Saturday, October 29, 2011
Hall 1-2 (San Jose Convention Center)
Zinc is an essential element for proper cell function in all organisms. High levels of zinc cause metal toxicity; interestingly, low levels of zinc are detrimental for many organisms. Although zinc homeostasis is necessary, the mechanisms that regulate this process have yet to be fully understood. We are investigating how zinc is metabolized and what genes are involved in this process. Previous studies have established the functionality and importance of four zinc inducible genes in C. elegans, mtl-1, mtl-2, cdf-2 and ttm-1. These genes have a conserved promoter region that we used to make a weight matrix. Using BLAST MAST with the upstream sequence and FIMO with whole genome sequence and manual locus check, we identified 17 genes that contain the conserved promoter element. We hypothesized that these genes may be induced by dietary zinc and have a role in zinc metabolism.

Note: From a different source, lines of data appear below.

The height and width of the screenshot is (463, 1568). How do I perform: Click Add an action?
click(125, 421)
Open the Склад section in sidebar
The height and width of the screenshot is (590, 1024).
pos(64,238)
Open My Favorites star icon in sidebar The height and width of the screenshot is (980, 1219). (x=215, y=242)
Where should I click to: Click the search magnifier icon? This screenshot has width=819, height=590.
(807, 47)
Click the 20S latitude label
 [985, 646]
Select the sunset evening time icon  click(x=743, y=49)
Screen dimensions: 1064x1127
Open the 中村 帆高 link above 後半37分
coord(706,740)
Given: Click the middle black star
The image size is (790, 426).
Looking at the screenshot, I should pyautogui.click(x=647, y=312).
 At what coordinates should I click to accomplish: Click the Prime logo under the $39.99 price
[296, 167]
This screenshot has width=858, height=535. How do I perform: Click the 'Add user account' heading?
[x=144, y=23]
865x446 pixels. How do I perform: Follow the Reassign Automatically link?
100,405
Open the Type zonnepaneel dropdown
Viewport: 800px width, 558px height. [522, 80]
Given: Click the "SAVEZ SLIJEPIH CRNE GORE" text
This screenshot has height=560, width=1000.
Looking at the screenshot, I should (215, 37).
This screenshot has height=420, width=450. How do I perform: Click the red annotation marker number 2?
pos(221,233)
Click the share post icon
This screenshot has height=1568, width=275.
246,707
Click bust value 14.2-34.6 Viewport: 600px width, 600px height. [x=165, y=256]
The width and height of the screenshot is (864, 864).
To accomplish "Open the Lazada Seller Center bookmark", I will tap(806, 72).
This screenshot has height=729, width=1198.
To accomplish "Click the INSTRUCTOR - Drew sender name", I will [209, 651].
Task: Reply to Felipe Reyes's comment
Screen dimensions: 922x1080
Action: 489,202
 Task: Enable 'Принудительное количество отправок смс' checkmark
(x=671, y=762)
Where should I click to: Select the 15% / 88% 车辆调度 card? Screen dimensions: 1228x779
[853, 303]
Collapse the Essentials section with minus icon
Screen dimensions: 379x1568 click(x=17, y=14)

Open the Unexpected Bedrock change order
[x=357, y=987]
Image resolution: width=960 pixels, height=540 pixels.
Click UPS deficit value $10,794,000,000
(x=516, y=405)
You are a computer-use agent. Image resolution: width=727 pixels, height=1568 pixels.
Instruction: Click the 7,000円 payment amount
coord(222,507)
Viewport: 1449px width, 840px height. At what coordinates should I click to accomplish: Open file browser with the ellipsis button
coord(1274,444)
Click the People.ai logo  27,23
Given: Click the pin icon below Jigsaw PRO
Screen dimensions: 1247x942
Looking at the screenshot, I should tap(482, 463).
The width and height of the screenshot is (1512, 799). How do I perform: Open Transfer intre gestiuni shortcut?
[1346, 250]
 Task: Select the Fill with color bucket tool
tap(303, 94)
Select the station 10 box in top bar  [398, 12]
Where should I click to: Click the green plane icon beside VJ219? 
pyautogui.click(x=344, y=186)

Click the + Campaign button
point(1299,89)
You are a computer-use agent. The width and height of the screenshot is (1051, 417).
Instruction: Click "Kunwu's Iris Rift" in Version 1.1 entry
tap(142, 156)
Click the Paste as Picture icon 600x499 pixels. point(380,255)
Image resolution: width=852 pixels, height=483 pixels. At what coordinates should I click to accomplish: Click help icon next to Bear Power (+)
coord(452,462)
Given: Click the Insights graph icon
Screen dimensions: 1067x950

To test our hypothesis we exposed a synchronized population of larval stage 4 C. elegans to varying concentrations of zinc, and by qRT-PCR analyzed mRNA levels normalized to the reference genes, rps-23 and ama-1. Our results suggest that a novel gene, T26H2.5, is induced by zinc, showing a consistent 14-fold increase in mRNA levels after zinc exposure. To determine the function of T26H2.5, we are currently performing RNAi experiments, which include zinc sensitivity tests. The analyses of the remaining genes will be conducted to determine their role in zinc metabolism. These experiments will serve as a starting point for new studies on the genes involved in zinc metabolism.